• **ASSIGNED TASK**:
Go through the material below and return each line with the string "computer" in it.

• **THE DATA**:

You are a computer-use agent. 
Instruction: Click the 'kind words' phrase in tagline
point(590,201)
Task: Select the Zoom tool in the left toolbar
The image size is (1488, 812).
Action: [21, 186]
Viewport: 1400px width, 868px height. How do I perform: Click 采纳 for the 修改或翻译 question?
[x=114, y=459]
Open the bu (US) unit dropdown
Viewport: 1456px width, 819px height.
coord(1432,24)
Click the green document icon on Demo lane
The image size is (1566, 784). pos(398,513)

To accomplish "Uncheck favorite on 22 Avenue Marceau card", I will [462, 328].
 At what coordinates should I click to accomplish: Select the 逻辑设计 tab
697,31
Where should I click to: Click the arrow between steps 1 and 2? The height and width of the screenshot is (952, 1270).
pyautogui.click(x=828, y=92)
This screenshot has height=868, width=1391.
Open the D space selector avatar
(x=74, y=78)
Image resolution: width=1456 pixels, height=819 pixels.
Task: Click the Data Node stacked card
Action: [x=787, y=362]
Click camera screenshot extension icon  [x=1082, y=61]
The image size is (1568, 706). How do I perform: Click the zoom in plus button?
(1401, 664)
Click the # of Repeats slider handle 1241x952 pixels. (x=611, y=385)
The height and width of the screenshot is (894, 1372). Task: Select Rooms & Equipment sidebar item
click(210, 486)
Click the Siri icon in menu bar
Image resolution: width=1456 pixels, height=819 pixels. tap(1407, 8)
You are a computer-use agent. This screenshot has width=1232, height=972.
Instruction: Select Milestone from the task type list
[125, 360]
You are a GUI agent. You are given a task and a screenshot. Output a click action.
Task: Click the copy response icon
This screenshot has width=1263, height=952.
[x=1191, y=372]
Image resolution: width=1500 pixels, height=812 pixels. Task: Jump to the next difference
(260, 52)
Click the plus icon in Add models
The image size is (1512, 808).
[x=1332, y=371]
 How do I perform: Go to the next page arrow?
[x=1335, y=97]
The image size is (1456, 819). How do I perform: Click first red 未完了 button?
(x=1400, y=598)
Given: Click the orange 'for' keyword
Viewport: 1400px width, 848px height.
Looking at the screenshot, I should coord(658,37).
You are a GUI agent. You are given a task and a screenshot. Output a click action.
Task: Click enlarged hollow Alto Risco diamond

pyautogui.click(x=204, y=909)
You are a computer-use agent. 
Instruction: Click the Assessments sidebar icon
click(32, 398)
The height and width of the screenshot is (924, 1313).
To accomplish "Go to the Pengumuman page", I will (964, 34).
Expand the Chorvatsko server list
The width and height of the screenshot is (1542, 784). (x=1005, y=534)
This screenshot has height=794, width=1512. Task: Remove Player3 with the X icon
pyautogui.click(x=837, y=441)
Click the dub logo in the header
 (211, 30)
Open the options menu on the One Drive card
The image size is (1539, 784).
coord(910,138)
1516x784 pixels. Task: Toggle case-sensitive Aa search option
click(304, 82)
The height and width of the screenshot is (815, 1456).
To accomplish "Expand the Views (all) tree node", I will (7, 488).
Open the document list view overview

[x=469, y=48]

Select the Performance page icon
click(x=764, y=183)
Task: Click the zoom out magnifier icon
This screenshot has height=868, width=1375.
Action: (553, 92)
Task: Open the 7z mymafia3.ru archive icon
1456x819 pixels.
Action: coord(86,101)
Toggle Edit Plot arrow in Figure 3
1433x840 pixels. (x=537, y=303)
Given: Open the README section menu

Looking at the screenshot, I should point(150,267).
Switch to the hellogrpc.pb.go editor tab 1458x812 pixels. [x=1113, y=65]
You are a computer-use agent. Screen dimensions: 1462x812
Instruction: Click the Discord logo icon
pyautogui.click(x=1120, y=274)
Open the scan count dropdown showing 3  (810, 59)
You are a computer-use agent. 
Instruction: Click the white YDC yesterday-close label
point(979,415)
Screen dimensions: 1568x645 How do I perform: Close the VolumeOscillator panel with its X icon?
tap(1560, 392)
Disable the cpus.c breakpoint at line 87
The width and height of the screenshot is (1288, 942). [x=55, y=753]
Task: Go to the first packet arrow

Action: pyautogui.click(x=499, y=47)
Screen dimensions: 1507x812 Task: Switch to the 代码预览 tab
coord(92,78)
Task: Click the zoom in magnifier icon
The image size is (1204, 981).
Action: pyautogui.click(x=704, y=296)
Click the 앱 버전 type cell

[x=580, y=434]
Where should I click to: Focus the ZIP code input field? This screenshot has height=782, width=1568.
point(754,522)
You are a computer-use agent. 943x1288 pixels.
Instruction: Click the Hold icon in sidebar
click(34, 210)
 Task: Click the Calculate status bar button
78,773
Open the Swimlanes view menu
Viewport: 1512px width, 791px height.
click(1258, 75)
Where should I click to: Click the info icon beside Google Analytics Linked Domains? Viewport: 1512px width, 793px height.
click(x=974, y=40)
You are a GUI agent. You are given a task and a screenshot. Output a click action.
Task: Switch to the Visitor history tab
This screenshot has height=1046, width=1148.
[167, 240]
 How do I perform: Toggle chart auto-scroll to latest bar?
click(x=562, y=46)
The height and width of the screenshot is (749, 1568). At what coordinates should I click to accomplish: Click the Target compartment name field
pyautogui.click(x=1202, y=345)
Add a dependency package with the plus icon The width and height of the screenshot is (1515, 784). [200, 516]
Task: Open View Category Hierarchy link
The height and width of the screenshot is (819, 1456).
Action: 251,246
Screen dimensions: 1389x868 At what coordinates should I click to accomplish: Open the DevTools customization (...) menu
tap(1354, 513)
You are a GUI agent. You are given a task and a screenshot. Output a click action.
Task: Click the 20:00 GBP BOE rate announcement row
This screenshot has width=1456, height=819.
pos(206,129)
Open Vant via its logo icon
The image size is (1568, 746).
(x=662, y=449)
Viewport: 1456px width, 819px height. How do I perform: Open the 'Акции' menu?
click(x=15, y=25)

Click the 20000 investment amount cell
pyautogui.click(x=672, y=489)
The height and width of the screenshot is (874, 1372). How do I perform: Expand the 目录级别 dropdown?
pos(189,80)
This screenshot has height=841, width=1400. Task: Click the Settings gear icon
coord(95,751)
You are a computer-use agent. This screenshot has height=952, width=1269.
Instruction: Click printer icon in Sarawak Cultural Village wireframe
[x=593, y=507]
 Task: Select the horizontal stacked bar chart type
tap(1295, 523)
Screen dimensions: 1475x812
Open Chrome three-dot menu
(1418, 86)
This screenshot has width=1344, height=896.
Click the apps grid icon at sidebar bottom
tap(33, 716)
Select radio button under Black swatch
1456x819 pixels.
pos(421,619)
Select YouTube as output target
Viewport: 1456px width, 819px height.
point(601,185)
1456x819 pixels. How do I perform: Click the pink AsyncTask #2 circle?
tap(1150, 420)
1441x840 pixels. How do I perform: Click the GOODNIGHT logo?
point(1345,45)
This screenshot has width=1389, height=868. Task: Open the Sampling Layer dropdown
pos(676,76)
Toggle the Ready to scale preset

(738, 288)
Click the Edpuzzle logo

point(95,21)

• **RESPONSE TO THE EXERCISE**:
You are a computer-use agent. 
You are a computer-use agent. This screenshot has width=1232, height=972.
You are a computer-use agent. 
You are a computer-use agent. Screen dimensions: 1462x812
You are a computer-use agent. 
You are a computer-use agent. 943x1288 pixels.
You are a computer-use agent. This screenshot has height=952, width=1269.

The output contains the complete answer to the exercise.